The chalcogenides, such as tellurium, only grow high quality single crystals with great difficulty. Even when tellurium containing single crystals are grown, the crystalline materials are unstable materials with large defect densities, and compositions far from stoichiometric. For these reasons, controlled doping has proven to be extremely difficult.
Moreover, crystalline solids have been unable to attain large values of electrical conductivity and, simultaneously, low thermal conductivity.
The polycrystalline thermoelectric materials are (Bi, Sb).sub.2 (Se,Te).sub.3, PbTe, and Si-Ge. The bismuth-antimony tellurides represent a continuous solid system in which the relative amount of bismuth and antimony are from 0 to 100%. Polycrystalline materials also present problems in that the polycrystalline materials have polycrystalline grain boundaries, resulting in relatively low electrical conductivities. Moreover, fabrication of polycrystalline thermoelectric materials into suitable thermoelectric devices have presented difficulties.
Improved thermoelectric materials have been developed which are not single phase crystalline materials, but are instead, disordered materials. These materials, more fully disclosed in copending U.S. application Ser. No. 341,864 filed Jan. 22, 1982 in the names of T. J. Jayadev and On Van Nguyen for New Multiphase Thermoelectric Alloys and Methods Of Making The Same now abandoned and replaced by U.S. Ser. No. 412,306 filed Aug. 27, 1982, now U.S. Pat. No. 4,447,277, issued May 8, 1984 incorporated herein by reference. The materials of Jayadev and Nguyen are multiphase materials having both amorphous and multiple crystalline phases. These materials are good thermal insulators, and include grain boundaries of various transitional phases varying in composition from the composition of matrix crystallites to the composition of the various phases in the grain boundary region. The grain boundaries are highly disordered with the transitional phases including phases of high thermal resistivity to provide high resistance to thermal conduction. The materials of Jayadev and Nguyen have grain boundaries defining regions which include conductive phases therein, providing numerous electrical conduction paths through the bulk material for increasing electrical conductivity without substantially affecting thermal conductivity. In essence, the materials have all the advantages of polycrystalline material, with desirably low conductivities and crystalline bulk Seebeck properties. Moreover, the disordered multiphase materials also have high electrical conductivity.

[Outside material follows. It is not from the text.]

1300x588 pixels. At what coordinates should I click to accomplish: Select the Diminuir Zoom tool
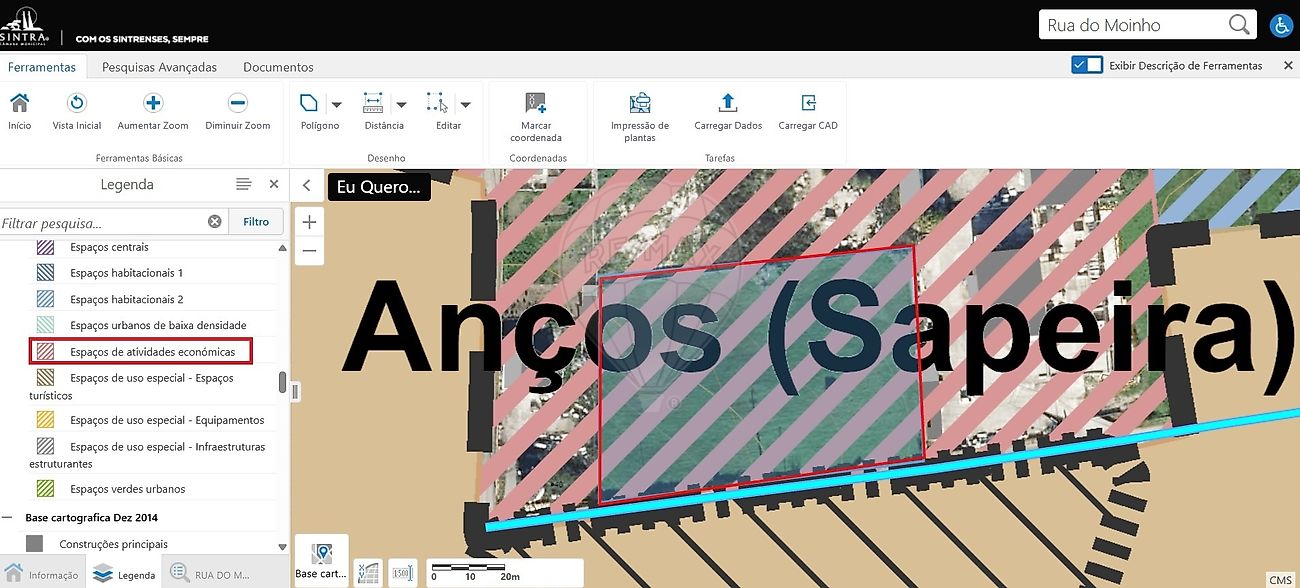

Thus, the materials of Jayadev and Nguyen have an S.sup.2 (sigma) product for the figure of merit which can be independently maximized with desirably low thermal conductivities for thermoelectric power generation.
The materials of Jayadev and Nguyen are fabricated in a manner which introduces disorder into the material on a macroscopic level. This disorder allows various phases, including conductive phases, to be introduced into the materials.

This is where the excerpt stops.